AP NEWS

High court turns down SC officer’s appeal in shooting case

June 5, 2019
FILE - In this Nov. 29, 2016 file photo, former North Charleston police officer Michael Slager testifies during his murder trial at the Charleston County court in Charleston, S.C. The U.S. Supreme Court has declined to hear the appeal of Slager, who was sentenced to 20 years in federal prison in the shooting death of an unarmed motorist who was running away from a traffic stop. In a notice issued Monday, June 3, 2019, the high court turned down the case from Slager. (Grace Beahm/Post and Courier via AP, Pool, File)

COLUMBIA, S.C. (AP) — The U.S. Supreme Court has declined to hear the appeal of a former South Carolina policeman sentenced to 20 years in federal prison in the shooting death of an unarmed motorist who was running away from a traffic stop.

In a notice issued Monday, the high court turned down the case from Michael Slager. The former North Charleston police officer was sentenced in 2017 after pleading guilty to a civil rights violation in the shooting death of Walter Scott.

Scott had broken away from the white North Charleston police officer in 2015 and was running away when Slager fired eight bullets from his service weapon, striking the 50-year-old Scott five times in the back. The shooting, captured on a bystander’s cellphone and shared around the world, was seen by many as an example of police officers mistreating African Americans, and the case became a rallying cry for the Black Lives Matter movement.

Slager’s lawyer argued that the officer acted in self-defense and got carried away but never had any “racial animus” toward minorities. Still, Slager pleaded guilty in federal court to violating Scott’s civil rights.
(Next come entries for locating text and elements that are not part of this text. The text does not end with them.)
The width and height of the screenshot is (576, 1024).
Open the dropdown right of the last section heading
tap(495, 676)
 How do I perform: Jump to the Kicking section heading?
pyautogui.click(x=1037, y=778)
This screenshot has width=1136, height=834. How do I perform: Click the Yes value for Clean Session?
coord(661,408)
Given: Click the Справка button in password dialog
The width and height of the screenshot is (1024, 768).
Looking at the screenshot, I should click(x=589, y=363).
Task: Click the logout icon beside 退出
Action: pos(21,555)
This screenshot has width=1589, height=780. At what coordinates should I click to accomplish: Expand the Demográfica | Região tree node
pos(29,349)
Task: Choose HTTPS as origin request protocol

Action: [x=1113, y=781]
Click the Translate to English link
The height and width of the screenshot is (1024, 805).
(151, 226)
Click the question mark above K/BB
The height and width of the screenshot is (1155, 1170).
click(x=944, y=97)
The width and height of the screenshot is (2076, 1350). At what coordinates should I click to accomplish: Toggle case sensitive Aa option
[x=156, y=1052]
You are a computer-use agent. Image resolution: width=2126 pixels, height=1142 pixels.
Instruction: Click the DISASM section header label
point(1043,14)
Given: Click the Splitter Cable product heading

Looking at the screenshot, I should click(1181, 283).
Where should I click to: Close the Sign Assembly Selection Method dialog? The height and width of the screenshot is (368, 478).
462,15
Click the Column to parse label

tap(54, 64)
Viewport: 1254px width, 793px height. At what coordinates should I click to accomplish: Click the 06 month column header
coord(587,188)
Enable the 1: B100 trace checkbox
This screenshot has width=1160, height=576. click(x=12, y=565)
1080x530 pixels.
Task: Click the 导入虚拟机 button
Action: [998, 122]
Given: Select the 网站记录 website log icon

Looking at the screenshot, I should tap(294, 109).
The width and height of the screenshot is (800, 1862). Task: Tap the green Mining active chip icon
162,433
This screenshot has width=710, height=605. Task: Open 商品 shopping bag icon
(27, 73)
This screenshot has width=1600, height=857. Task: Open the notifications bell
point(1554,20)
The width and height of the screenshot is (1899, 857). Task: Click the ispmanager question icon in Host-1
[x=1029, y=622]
As part of a plea agreement, prosecutors agreed to drop state murder charges that still lingered after a first state proceeding ended in a mistrial when a jury couldn’t agree whether he had committed a crime.

Slager’s lawyers appealed his federal conviction and sentence, but the 4th U.S. Circuit Court of Appeals ruled that a trial judge “committed no reversible error” in the case.

Slager’s appellate attorney did not immediately return a message seeking comment Wednesday.